- _EXERCISE BRIEF_:
Go through the records below and restate each one word for word.

[Stored entries]
--------------------
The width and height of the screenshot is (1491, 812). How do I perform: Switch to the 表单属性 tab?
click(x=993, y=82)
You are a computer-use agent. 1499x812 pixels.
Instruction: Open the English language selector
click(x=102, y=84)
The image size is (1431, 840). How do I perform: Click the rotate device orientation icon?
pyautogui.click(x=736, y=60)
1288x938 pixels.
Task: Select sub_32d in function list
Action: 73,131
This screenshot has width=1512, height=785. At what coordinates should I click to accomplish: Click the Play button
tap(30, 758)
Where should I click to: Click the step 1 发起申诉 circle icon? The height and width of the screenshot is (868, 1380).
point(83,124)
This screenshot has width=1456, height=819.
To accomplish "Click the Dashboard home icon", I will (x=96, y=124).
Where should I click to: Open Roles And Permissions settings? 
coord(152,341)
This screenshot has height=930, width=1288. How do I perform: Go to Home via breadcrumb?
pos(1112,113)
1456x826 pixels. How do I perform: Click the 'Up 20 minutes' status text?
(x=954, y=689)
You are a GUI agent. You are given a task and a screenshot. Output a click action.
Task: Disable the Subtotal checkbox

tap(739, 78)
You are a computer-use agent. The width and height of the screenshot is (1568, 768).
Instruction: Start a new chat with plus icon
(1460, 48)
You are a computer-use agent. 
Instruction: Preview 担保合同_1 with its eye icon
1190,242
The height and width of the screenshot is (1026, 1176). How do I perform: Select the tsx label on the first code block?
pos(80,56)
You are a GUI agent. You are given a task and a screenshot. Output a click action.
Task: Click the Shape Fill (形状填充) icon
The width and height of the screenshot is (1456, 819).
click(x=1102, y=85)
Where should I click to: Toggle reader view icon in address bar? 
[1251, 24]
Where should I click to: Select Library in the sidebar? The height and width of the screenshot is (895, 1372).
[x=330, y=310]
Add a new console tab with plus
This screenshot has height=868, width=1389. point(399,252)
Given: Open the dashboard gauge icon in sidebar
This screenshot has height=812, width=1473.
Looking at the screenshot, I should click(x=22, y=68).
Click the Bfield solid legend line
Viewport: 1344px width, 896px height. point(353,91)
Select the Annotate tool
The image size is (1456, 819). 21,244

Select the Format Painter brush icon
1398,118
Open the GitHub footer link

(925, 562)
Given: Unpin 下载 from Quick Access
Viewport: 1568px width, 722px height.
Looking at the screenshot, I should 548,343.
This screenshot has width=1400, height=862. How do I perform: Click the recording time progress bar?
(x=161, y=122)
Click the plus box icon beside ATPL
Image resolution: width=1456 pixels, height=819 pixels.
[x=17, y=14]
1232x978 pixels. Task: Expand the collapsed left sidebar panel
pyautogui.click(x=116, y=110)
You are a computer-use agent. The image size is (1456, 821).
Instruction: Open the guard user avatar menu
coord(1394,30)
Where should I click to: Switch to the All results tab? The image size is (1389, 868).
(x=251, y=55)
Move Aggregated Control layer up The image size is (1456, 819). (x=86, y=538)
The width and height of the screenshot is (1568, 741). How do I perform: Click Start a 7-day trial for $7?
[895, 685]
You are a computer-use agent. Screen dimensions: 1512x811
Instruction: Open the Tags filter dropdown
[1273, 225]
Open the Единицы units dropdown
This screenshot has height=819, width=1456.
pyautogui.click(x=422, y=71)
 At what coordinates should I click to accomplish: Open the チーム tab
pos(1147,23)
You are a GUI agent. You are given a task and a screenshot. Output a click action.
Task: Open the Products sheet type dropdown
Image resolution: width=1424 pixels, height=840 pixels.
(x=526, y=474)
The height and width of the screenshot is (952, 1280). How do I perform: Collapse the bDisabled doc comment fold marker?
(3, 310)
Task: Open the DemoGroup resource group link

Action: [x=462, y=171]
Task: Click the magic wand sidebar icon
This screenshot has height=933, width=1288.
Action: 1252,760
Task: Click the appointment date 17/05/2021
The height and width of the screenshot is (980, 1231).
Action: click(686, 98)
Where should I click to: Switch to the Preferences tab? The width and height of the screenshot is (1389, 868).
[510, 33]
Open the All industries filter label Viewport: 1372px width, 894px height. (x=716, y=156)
--------------------
- _COMPLETED EXERCISE_:
The width and height of the screenshot is (1491, 812). How do I perform: Switch to the 表单属性 tab?
click(x=993, y=82)
You are a computer-use agent. 1499x812 pixels.
Instruction: Open the English language selector
click(x=102, y=84)
The image size is (1431, 840). How do I perform: Click the rotate device orientation icon?
pyautogui.click(x=736, y=60)
1288x938 pixels.
Task: Select sub_32d in function list
Action: 73,131
This screenshot has width=1512, height=785. At what coordinates should I click to accomplish: Click the Play button
tap(30, 758)
Where should I click to: Click the step 1 发起申诉 circle icon? The height and width of the screenshot is (868, 1380).
point(83,124)
This screenshot has width=1456, height=819.
To accomplish "Click the Dashboard home icon", I will (x=96, y=124).
Where should I click to: Open Roles And Permissions settings? 
coord(152,341)
This screenshot has height=930, width=1288. How do I perform: Go to Home via breadcrumb?
pos(1112,113)
1456x826 pixels. How do I perform: Click the 'Up 20 minutes' status text?
(x=954, y=689)
You are a GUI agent. You are given a task and a screenshot. Output a click action.
Task: Disable the Subtotal checkbox

tap(739, 78)
You are a computer-use agent. The width and height of the screenshot is (1568, 768).
Instruction: Start a new chat with plus icon
(1460, 48)
You are a computer-use agent. 
Instruction: Preview 担保合同_1 with its eye icon
1190,242
The height and width of the screenshot is (1026, 1176). How do I perform: Select the tsx label on the first code block?
pos(80,56)
You are a GUI agent. You are given a task and a screenshot. Output a click action.
Task: Click the Shape Fill (形状填充) icon
The width and height of the screenshot is (1456, 819).
click(x=1102, y=85)
Where should I click to: Toggle reader view icon in address bar? 
[1251, 24]
Where should I click to: Select Library in the sidebar? The height and width of the screenshot is (895, 1372).
[x=330, y=310]
Add a new console tab with plus
This screenshot has height=868, width=1389. point(399,252)
Given: Open the dashboard gauge icon in sidebar
This screenshot has height=812, width=1473.
Looking at the screenshot, I should click(x=22, y=68).
Click the Bfield solid legend line
Viewport: 1344px width, 896px height. point(353,91)
Select the Annotate tool
The image size is (1456, 819). 21,244

Select the Format Painter brush icon
1398,118
Open the GitHub footer link

(925, 562)
Given: Unpin 下载 from Quick Access
Viewport: 1568px width, 722px height.
Looking at the screenshot, I should 548,343.
This screenshot has width=1400, height=862. How do I perform: Click the recording time progress bar?
(x=161, y=122)
Click the plus box icon beside ATPL
Image resolution: width=1456 pixels, height=819 pixels.
[x=17, y=14]
1232x978 pixels. Task: Expand the collapsed left sidebar panel
pyautogui.click(x=116, y=110)
You are a computer-use agent. The image size is (1456, 821).
Instruction: Open the guard user avatar menu
coord(1394,30)
Where should I click to: Switch to the All results tab? The image size is (1389, 868).
(x=251, y=55)
Move Aggregated Control layer up The image size is (1456, 819). (x=86, y=538)
The width and height of the screenshot is (1568, 741). How do I perform: Click Start a 7-day trial for $7?
[895, 685]
You are a computer-use agent. Screen dimensions: 1512x811
Instruction: Open the Tags filter dropdown
[1273, 225]
Open the Единицы units dropdown
This screenshot has height=819, width=1456.
pyautogui.click(x=422, y=71)
 At what coordinates should I click to accomplish: Open the チーム tab
pos(1147,23)
You are a GUI agent. You are given a task and a screenshot. Output a click action.
Task: Open the Products sheet type dropdown
Image resolution: width=1424 pixels, height=840 pixels.
(x=526, y=474)
The height and width of the screenshot is (952, 1280). How do I perform: Collapse the bDisabled doc comment fold marker?
(3, 310)
Task: Open the DemoGroup resource group link

Action: [x=462, y=171]
Task: Click the magic wand sidebar icon
This screenshot has height=933, width=1288.
Action: 1252,760
Task: Click the appointment date 17/05/2021
The height and width of the screenshot is (980, 1231).
Action: click(686, 98)
Where should I click to: Switch to the Preferences tab? The width and height of the screenshot is (1389, 868).
[510, 33]
Open the All industries filter label Viewport: 1372px width, 894px height. (x=716, y=156)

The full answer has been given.